On quantum traversability of wormholes

TL;DR

This paper investigates the quantum traversability of generalized Ellis-Bronnikov wormholes by analyzing tunneling effects and calculating transmission coefficients for non-relativistic particles using analytical and approximation methods.

Contribution

It provides the first analytical solutions for the Schrödinger equation in this spacetime and explores quantum tunneling through wormholes with different potential barrier configurations.

Findings

Single barrier potential for n=2 at the wormhole throat

Double barrier potential for n≠2 with zero angular momentum

Transmission coefficients derived using delta-barrier approximation

Abstract

In this paper we study the possibility of non-relativistic quantum particles to traverse the generalized Ellis-Bronnikov wormholes by considering quantum effects, such as tunneling.

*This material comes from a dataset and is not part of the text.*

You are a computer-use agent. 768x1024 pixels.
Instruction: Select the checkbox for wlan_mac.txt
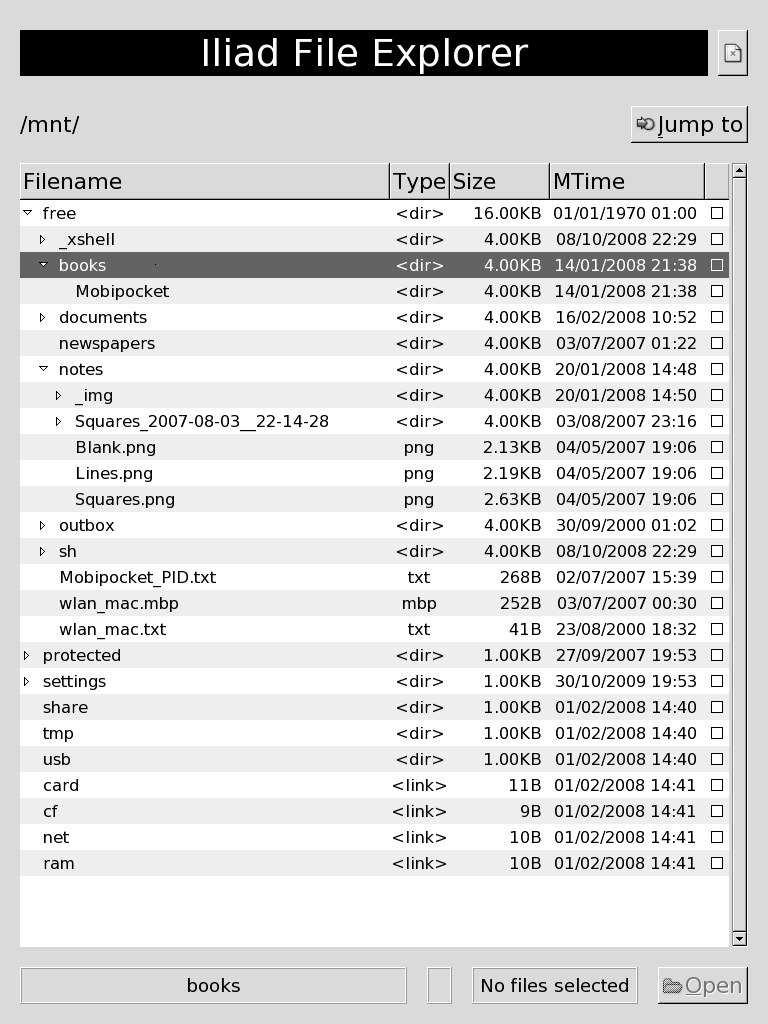coord(716,630)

We have used the generalized Ellis-Bronnikov wormhole metric and found that for $n=2$ we have a single barrier shaped effective potential centered at the throat of the wormhole for any value of orbital angular momentum. For $n\neq2$ we have a symmetric double barrier shaped potential when the orbital angular momentum is zero and a single barrier for nonzero angular orbital momentum. Analytical solutions for the Schr\"{o}dinger equation in the generalized Ellis-Bronnikov spacetime could be found only for $n=2$. Such solutions were given in terms of the confluent Heun functions. Finally, by using a delta-barrier approximation we could find the transmission and reflection coefficients for a non-relativistic particle to traverse the generalized Ellis-Bronnikov wormhole.